**DATASET ENTRIES**
══════

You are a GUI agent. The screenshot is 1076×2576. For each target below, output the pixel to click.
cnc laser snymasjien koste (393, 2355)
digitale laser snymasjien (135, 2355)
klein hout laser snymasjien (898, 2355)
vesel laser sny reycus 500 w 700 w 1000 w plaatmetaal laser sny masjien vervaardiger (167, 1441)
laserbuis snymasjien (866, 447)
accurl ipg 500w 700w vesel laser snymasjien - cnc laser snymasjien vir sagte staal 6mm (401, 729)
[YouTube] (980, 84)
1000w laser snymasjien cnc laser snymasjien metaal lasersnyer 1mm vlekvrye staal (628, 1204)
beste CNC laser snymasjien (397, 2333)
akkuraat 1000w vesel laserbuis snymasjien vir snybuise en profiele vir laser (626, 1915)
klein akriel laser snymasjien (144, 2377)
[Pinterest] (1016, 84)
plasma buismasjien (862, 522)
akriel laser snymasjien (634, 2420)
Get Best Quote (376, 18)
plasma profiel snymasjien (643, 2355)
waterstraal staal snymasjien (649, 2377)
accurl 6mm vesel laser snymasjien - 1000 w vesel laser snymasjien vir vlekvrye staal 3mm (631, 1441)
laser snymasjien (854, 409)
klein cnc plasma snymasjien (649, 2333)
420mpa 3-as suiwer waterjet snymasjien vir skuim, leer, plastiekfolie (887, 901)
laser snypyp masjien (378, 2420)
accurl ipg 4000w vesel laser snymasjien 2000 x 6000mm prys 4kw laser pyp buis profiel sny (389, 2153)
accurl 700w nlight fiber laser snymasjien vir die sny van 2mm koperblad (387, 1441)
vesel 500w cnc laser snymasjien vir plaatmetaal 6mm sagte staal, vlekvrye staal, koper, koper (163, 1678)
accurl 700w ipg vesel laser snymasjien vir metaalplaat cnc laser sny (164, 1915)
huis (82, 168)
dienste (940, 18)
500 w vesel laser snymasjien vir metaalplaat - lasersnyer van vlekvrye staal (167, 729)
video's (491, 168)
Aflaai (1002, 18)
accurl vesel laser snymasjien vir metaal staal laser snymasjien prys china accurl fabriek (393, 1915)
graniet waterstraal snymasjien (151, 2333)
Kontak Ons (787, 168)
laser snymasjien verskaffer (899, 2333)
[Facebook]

══════

Your answer should reproduce each line of the listing that holds the word "lasersnyer".

**ANSWER FOR THE TASK**
1000w laser snymasjien cnc laser snymasjien metaal lasersnyer 1mm vlekvrye staal (628, 1204)
500 w vesel laser snymasjien vir metaalplaat - lasersnyer van vlekvrye staal (167, 729)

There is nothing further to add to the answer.